I ask because I am working with a non-model organism (i.e. I need to do my own GO annotation) and would like to know if any of the genes/transcripts that are differentially expressed between two conditions are enriched for specific GO terms. I have a draft genome, a draft transcriptome (annotated using blast2go), and mRNA-Seq data. However, I find that there are several situations where a given gene with multiple isoforms has different GO-terms associated with each isoform.
My specific questions:
- Is it appropriate to do transcript-level GO enrichment analysis?
- Any references to studies that have done this successfully before?
- Alternatively, I could run a gene-level analysis if someone could suggest how to "collapse" different isoforms into a single sequence for use as input for blast2go :)

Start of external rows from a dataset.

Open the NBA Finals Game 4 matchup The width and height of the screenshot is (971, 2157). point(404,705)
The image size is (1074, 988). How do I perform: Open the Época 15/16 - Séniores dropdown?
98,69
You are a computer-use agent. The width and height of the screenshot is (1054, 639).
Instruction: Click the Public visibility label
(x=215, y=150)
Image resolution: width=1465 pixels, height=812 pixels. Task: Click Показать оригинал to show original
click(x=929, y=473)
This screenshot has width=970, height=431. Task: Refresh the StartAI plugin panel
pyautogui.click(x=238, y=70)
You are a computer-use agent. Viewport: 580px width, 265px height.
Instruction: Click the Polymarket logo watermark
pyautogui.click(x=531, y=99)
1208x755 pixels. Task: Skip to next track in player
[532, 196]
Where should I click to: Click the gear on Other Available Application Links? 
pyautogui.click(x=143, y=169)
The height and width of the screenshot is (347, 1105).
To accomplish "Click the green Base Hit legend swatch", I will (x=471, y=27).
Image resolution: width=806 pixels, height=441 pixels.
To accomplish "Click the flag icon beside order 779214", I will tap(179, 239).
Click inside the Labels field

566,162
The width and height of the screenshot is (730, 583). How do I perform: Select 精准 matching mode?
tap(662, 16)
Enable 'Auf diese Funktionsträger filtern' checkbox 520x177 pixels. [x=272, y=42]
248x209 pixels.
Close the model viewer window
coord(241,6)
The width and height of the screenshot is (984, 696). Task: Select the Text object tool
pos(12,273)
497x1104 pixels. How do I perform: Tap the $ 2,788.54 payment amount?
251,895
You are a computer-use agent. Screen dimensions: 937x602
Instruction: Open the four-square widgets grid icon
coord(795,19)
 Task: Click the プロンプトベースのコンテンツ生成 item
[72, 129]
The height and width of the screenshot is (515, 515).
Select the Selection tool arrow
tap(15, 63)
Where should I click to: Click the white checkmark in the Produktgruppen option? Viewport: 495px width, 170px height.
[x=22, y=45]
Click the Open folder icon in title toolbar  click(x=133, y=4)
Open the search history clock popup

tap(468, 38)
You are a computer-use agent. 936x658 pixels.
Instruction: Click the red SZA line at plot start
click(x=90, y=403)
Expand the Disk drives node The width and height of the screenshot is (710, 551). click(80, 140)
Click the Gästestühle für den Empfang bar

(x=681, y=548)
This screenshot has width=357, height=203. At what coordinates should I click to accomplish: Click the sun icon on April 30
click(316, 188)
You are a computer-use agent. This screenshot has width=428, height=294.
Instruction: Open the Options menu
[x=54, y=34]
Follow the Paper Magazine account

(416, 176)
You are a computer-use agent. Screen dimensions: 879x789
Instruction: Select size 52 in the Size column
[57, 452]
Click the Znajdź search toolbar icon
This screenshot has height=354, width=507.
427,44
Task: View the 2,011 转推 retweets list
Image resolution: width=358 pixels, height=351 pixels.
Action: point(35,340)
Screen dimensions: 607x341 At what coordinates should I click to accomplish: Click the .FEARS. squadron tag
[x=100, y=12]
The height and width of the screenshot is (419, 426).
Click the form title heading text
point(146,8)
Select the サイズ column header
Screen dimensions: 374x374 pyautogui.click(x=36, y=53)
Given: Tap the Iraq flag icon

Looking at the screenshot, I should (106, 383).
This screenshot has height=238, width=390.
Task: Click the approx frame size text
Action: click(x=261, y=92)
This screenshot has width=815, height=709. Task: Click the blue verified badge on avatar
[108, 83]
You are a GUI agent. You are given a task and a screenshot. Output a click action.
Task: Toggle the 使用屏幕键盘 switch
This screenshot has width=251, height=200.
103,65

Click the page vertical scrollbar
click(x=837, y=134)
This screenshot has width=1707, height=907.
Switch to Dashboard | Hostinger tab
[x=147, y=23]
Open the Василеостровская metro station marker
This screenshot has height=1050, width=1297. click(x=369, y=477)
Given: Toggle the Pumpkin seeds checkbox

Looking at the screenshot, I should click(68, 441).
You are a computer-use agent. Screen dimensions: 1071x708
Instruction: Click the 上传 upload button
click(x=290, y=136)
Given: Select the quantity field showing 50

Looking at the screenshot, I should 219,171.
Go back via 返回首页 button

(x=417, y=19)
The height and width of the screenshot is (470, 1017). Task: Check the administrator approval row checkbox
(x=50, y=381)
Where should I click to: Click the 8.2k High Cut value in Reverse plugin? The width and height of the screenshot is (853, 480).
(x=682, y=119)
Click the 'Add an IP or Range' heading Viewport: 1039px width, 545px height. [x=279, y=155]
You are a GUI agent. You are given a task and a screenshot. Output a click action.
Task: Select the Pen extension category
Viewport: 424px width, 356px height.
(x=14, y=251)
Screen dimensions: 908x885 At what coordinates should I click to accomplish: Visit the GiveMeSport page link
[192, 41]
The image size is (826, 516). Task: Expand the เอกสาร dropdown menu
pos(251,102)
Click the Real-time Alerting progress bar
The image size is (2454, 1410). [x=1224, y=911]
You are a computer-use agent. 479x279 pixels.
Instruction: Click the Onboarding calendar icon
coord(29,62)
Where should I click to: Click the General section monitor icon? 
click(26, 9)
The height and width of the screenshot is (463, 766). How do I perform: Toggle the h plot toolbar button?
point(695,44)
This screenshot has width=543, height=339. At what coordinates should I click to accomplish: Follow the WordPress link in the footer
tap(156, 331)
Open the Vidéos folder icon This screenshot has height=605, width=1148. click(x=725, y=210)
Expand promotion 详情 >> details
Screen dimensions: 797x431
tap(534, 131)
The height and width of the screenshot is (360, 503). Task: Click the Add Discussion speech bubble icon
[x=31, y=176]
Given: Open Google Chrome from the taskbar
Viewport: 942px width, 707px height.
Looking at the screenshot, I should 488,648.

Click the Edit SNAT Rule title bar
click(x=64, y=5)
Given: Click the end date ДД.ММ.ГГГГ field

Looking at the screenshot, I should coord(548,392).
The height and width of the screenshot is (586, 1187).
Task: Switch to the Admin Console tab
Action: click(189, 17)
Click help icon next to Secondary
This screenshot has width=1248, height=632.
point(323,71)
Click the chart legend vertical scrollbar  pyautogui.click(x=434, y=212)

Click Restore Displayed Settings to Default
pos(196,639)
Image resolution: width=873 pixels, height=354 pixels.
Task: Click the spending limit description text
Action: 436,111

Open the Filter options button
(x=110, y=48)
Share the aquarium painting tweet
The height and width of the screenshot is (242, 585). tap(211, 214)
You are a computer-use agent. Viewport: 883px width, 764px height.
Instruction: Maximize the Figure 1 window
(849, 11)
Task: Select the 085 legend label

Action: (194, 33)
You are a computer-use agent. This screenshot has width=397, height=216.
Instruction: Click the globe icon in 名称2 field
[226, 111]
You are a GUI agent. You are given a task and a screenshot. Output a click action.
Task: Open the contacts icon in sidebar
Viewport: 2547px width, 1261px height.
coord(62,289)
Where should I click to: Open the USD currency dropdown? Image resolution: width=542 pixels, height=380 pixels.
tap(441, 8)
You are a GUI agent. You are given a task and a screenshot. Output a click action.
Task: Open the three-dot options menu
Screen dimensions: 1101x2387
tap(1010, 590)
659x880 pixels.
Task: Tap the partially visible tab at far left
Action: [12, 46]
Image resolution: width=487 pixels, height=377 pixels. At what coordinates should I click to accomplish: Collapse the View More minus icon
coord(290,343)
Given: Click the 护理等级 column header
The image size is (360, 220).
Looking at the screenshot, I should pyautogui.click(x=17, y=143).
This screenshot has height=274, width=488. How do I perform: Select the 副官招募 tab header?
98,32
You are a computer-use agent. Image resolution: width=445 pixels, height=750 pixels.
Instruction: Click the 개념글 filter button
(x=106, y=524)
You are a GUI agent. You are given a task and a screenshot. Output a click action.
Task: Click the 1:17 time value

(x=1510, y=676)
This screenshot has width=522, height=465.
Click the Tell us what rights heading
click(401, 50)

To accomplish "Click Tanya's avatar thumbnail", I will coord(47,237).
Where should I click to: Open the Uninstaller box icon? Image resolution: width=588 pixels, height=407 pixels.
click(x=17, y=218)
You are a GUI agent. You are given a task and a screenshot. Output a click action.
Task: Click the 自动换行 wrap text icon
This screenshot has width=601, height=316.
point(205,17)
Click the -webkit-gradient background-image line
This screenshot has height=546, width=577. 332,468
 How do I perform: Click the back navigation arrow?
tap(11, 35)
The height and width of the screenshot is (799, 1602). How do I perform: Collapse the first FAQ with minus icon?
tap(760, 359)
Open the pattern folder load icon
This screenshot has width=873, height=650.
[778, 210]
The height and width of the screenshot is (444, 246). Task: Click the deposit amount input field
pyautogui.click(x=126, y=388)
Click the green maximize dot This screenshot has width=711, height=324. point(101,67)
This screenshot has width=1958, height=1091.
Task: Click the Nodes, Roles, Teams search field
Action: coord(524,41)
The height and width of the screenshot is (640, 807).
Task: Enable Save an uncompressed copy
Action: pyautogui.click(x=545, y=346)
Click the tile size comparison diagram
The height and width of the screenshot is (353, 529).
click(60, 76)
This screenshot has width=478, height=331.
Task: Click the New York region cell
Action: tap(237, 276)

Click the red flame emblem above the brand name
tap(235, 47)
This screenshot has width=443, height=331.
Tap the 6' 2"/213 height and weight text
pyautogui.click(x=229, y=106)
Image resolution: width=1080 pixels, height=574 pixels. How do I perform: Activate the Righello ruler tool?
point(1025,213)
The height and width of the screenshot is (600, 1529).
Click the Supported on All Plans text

Thanks for pointing out that the Gene Ontology Consortium emphasizes gene products throughout it's website (though the original 2000 Nature Genetics was not as precise). For book keeping, here's some useful information about how the GOC has thought about dealing with gene level vs gene product level information:
http://wiki.geneontology.org/index.php/Annotation_of_Alternate_Spliceforms
I understand that various programs allow one to "customize" the background reference set (e.g. blast2go). I still wonder, however, whether taking alternative splicing information into account during gene enrichment analysis results in better/worse biological insight. So if anyone is aware of a study...
Throughout this post, I couldn't get how is it possible to accociated specific GO term to specific splice isoform of a gene.
blast2go is on the verge of getting commercialized (as they have started selling PRO versions) and my previous experince was not so good with it. I prefered transcript level GO enrichment as it was more informative and meaningful to do, with domain based InterPro predicted GO terms. To use these custom annotation was tricky for visualisation, but thanks to BiNGO, I was able to do it flawlessly. For future use I have documented it here, http://infoplatter.blogspot.in/2014/04/gene-ontology-go-enrichment-analysis-in.html
Hiya,
Sorry to post here, but I posted this question on another post and then saw this one:
I have a blast database for GO terms in blast2go which includes IDs for all the isoforms of the genes. When I make my gene lists for GO enrichment analysis, ithe list compiler pulls the IDs of all the isoforms associated with the genes of interest (DEG). My question is : Should I
(a) De-duplicate the list so just one ID per gene is input into the GO enrichment analysis
or
(b) Submit the full list containing the IDs of all the isoforms for each gene of interest?
I have run both and the de-duplicated list as I anticipated contains less GO terms than the full list containing all the isoforms.
I feel like it is correct to run the full list of IDs (option b) because otherwise the enrichment test could be negatively biased by terms where there are lots of isoforms present in the database, but only one is submitted - making it look like the GO term is less enriched than it actually is (I hope that makes sense). On reading the above answer I feel like this is the correct way to run enrichment rather than collapsing the list, just wanted to check I understood your reply to above question correctly.
Best wishes and any opinions/advice are greatly appreciated,
Rebekah